Dataset content —
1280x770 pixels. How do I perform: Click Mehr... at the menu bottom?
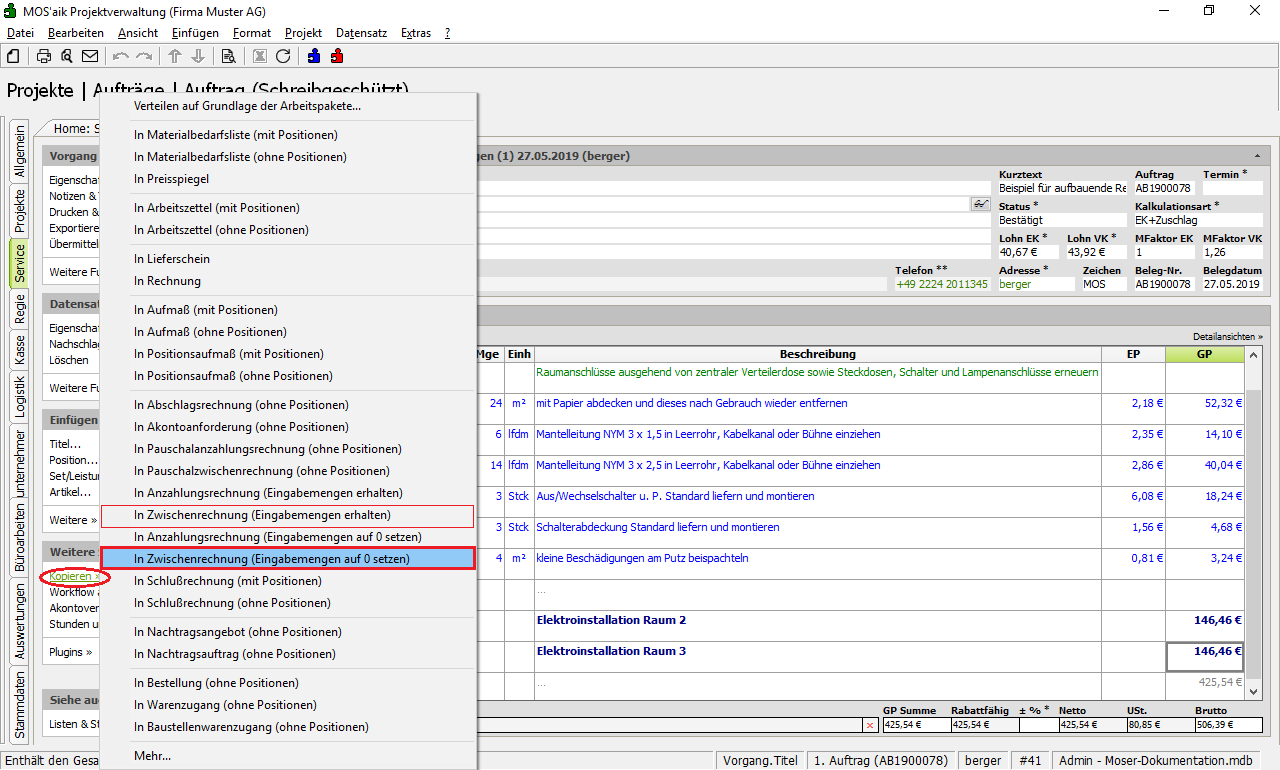[153, 756]
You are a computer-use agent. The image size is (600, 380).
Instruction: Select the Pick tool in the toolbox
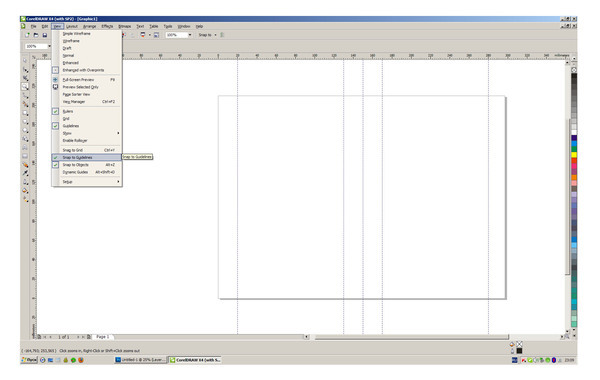(x=25, y=61)
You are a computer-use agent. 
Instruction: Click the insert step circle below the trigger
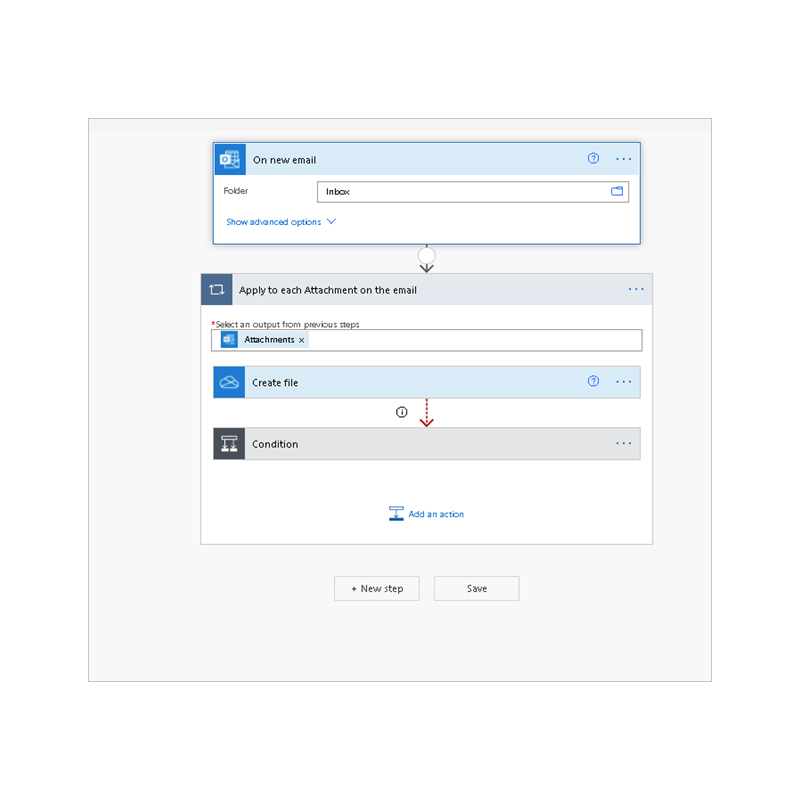point(427,255)
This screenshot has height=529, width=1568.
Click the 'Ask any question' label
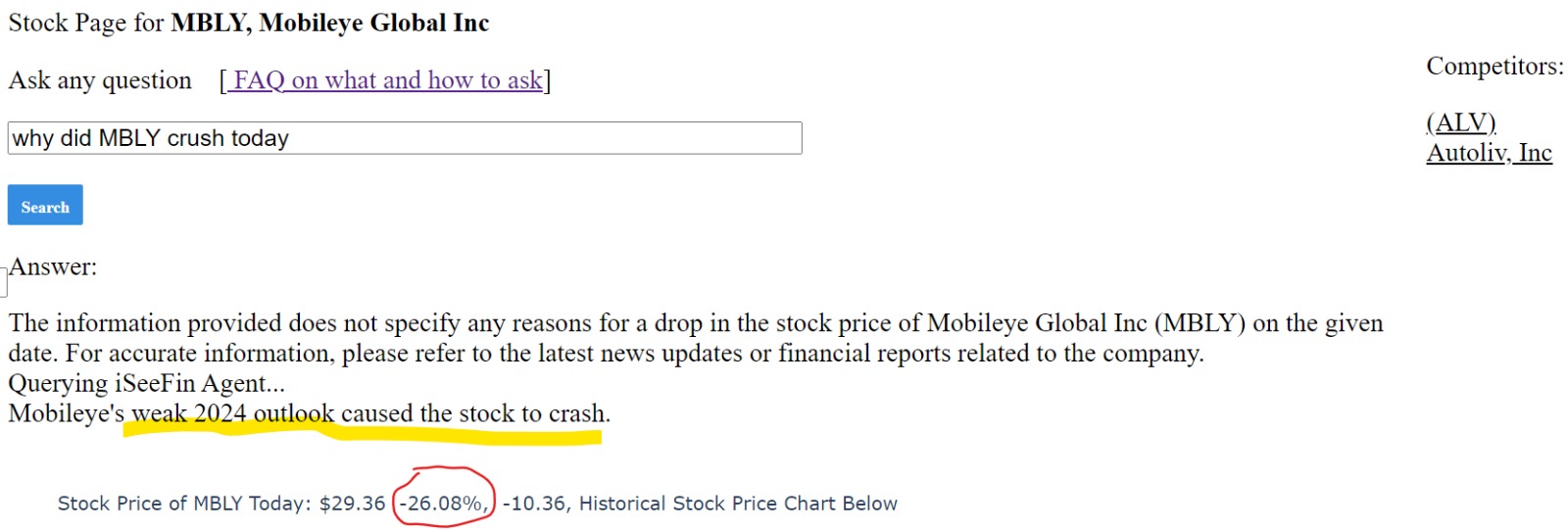100,80
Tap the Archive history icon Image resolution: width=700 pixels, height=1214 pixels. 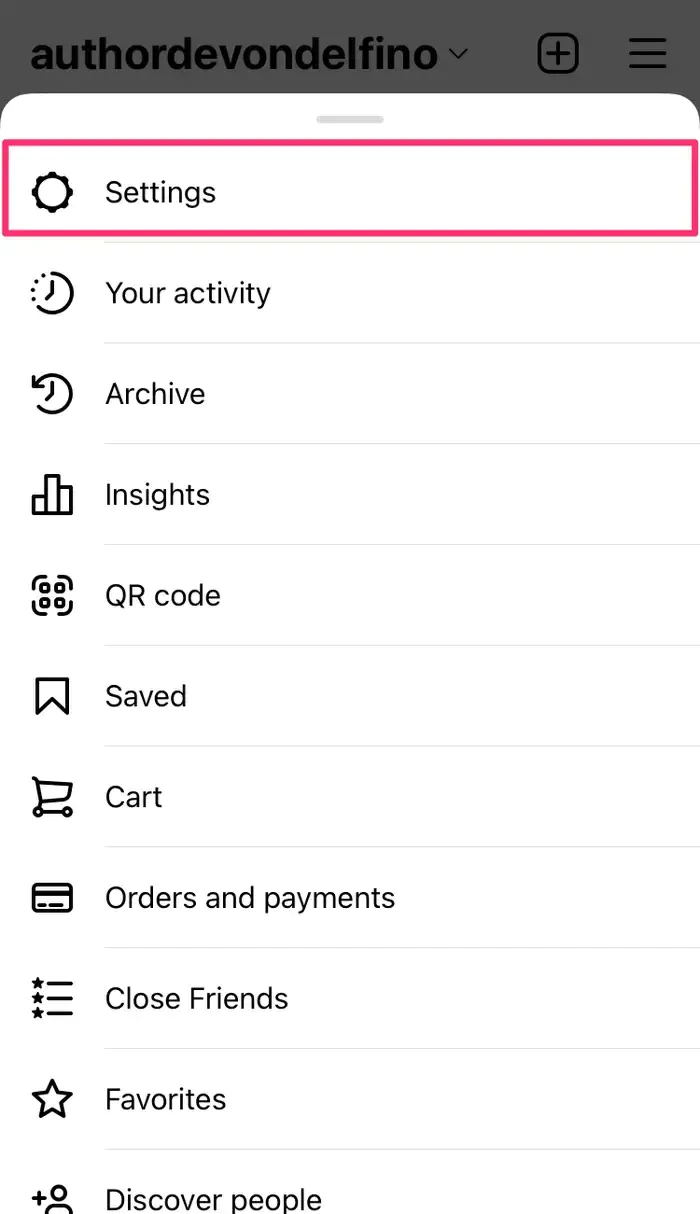[52, 394]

Instructions for the task — Your answer should consist of each line above in which "agent" appears.

Response area —
You are a computer-use agent. The image size is (600, 380).
You are a computer-use agent. 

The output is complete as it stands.